The resulting friendship is as unlikely as the growing bond is genuine. They discover a shared interest in music: Carol the veteran of a long-ago band, Lloyd a would-be poet and (possibly) budding songwriter with a fondness for karaoke.

Needless to say, Rona draws absolutely the wrong conclusion, when she happens to see Lloyd exiting Carol’s house early one morning.

Rona, Sally and Georgina live in a retirement community conveniently adjacent to a golf course; they’ve been trying to get Carol to join them for years, but she has resisted, preferring the greater control of her life that one gets, in one’s own house. But she nonetheless spends a fair amount of time at the facility — actually Royal Oaks, a senior community in the San Gabriel Valley community of Duarte — and therefore comes to the attention of Bill (Sam Elliott), a crusty, invariably smiling fellow who radiates smoldering sex appeal.

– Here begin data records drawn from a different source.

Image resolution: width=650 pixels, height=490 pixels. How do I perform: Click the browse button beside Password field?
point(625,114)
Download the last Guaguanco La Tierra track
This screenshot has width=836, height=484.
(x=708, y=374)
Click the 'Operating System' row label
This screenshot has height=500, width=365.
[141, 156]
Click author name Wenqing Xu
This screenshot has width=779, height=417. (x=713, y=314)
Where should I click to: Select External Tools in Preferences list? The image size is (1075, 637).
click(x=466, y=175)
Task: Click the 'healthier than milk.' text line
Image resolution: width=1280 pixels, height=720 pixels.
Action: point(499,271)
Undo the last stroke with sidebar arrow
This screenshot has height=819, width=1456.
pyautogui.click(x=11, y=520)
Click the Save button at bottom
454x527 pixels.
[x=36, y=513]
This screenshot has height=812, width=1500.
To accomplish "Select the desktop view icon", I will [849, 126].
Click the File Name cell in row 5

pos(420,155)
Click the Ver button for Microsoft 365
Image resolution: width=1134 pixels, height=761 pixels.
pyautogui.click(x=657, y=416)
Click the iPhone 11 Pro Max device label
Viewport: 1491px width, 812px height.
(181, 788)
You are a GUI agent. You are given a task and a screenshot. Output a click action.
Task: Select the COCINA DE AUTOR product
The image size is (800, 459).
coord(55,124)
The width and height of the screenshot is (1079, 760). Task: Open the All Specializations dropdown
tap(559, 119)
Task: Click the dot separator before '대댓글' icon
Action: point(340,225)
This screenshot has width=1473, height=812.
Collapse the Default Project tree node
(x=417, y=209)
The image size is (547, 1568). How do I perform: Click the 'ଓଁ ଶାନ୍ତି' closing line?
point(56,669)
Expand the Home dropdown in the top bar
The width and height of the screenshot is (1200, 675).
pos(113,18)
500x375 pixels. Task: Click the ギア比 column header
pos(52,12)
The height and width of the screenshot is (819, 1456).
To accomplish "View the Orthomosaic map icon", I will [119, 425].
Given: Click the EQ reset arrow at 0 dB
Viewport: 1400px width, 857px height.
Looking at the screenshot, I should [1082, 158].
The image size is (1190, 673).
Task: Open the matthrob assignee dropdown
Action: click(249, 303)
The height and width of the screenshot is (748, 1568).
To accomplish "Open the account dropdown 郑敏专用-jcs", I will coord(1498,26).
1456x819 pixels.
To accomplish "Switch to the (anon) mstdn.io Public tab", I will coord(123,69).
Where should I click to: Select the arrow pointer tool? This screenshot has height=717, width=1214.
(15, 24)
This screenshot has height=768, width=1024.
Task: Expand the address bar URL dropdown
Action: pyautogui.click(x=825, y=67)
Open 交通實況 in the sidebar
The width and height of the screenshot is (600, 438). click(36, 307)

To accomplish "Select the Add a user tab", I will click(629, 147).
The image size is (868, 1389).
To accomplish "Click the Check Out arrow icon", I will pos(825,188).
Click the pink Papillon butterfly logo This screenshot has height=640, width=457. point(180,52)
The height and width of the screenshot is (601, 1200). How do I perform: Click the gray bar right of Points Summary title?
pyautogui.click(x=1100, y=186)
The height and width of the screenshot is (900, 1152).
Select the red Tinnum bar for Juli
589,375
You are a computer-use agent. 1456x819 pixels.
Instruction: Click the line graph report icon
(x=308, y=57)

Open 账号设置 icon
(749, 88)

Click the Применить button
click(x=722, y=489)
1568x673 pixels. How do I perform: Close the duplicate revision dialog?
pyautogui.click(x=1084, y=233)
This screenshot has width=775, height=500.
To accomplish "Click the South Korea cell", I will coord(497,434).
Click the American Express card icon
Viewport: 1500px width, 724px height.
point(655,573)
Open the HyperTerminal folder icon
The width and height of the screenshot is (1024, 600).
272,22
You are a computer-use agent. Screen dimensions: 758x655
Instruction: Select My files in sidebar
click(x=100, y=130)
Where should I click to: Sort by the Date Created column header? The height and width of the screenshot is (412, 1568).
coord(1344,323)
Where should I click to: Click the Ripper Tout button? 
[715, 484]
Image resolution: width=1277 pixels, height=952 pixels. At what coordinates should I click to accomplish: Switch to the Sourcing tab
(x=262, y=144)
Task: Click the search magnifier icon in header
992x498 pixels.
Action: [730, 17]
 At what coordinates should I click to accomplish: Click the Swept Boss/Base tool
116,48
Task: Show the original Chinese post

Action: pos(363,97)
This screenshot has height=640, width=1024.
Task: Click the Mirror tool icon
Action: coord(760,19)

Bill isn’t shy about making his interest known; Carol, after a bit of flirty byplay, isn’t shy about responding. The resulting courtship draws its poignant energy from the ruggedly debonair Elliott, a long undersung actor who always brings solid acting chops to the table. Why Elliott never achieved genuine A-list status remains a mystery; the man easily commands a scene, genuinely blowing everybody else off the screen ... and it’s a credit to Danner, that she keeps up with him.

On top of which, Elliott has a twinkle in his eye to die for. And his range always has been impressive; his work here couldn’t be more different than the vicious, thoroughly evil bastard he just finished playing during the final season of television’s Justified.

So: Lloyd, Bill ... and that damn black rat. What’s a woman to do?

The combustible emotional brew is further spiced by the arrival of Carol’s daughter, Katherine (Malin Akerman). They appear close, but apparently don’t visit often; the bond is strong, but Carol seems not to have quite surmounted the mother/daughter dynamic, to start regarding Katherine as a friend and confidante.

Perlman, Squibb and Place are a collective hoot: Sally feisty and somewhat naughty; Georgina tart-tongued and mildly disapproving; Rona primly reserved, but always yielding to what the others suggest. Akerman is a nice surprise: believably tender and compassionate in a quiet role that is leagues removed from the overly broad nonsense in which she’s usually found.

Haley co-funded this film via a Kickstarter campaign that raised $61,365 from backers no doubt charmed by the project’s raison d’être: “You can’t turn back the clock, but you can wind it up again.” He got considerable mileage from the modest budget, drawing droll and compelling performances from the entire cast, and delivering a series of thoroughly compelling interludes.

This is truly a case where the journey itself becomes far more important than a destination which (as far as I’m concerned) is telegraphed by one early sequence.

That said, Haley and Basch sometimes yield to cliché, as if struggling to fill their film’s already brief 92-minute running time. Carol’s awkward experiment with speed dating, and Haley’s handling of same, seem pointless and play like similar sequences we’ve seen too many times before. That’s also true of another interlude, when Carol and her friends indulge in some medical marijuana, and then go on a munchie run: another way-familiar detour that feels contrived, and not worthy of the film’s many other authentic character moments.

Happily, Danner’s effervescent, deeply felt performance surmounts these minor hiccups. I can’t imagine this film even getting noticed — let alone surviving — in today’s unforgiving big-screen marketplace, but I’d like to think it’ll have a long and happy life via home video, which is better suited to this tender story’s intimacy.